TASK BRIEF: Your output is to consist only of the line containing "Task: Click the APOLLO logo" and the lines after it, through the end of the data, reproduced exactly.

--------------------

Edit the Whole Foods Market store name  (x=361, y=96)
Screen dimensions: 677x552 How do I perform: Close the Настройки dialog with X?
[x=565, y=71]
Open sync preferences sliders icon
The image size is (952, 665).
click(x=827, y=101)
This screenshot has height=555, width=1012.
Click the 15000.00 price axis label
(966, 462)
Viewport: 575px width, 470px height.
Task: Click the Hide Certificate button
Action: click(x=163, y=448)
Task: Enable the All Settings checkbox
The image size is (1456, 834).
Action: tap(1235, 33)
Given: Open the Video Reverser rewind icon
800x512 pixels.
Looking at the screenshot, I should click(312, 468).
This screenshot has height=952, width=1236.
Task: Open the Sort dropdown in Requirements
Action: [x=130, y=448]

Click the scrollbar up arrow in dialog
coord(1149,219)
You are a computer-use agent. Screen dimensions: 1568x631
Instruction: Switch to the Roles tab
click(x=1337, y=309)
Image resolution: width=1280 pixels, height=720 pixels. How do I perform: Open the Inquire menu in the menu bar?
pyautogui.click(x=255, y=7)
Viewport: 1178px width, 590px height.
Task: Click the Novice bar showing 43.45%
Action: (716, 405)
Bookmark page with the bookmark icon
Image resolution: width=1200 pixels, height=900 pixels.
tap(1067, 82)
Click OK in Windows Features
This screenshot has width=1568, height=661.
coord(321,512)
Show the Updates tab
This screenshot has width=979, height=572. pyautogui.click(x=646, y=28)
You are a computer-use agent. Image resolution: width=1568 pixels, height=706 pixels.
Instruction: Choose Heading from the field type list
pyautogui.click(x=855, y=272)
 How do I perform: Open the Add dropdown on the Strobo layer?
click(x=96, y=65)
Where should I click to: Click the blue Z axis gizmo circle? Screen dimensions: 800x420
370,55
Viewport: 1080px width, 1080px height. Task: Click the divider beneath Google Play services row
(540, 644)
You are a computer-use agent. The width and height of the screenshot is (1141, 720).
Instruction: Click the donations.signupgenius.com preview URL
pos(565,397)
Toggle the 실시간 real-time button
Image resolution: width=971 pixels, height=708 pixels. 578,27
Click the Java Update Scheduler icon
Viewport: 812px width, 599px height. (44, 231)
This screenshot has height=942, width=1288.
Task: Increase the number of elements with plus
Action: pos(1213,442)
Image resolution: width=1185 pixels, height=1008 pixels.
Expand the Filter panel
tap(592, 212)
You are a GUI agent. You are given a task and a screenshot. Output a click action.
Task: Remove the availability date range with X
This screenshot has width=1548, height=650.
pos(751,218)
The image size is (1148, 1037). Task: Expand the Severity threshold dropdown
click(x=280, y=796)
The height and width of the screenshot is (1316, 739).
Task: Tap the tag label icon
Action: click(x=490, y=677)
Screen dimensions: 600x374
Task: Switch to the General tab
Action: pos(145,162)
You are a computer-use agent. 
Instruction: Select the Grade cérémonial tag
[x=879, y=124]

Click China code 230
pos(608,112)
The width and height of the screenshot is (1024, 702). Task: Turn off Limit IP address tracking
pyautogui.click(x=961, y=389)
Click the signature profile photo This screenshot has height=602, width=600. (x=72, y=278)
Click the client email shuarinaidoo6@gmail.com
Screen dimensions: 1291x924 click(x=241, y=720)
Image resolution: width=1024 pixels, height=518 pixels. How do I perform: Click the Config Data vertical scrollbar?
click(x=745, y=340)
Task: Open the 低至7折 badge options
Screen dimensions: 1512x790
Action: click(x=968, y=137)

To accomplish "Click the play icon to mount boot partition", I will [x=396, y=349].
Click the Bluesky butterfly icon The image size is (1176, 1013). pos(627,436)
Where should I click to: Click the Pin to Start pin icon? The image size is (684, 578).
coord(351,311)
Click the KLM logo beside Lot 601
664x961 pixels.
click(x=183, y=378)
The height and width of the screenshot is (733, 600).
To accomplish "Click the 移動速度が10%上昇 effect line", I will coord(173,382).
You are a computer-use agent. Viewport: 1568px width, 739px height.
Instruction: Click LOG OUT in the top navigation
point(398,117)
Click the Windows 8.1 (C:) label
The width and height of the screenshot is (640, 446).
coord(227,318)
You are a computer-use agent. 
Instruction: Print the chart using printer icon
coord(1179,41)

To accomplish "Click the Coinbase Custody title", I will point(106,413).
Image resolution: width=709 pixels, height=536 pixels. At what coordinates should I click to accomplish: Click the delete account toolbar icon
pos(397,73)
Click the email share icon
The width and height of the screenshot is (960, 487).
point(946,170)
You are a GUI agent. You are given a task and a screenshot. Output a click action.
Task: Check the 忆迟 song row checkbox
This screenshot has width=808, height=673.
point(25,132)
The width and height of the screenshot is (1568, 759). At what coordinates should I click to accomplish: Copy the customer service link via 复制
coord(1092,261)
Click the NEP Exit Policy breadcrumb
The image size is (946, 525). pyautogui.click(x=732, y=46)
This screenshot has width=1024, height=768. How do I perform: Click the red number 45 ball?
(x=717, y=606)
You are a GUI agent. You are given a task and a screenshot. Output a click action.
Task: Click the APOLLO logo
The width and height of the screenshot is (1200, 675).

--------------------

ANSWER:
Task: Click the APOLLO logo
The width and height of the screenshot is (1200, 675).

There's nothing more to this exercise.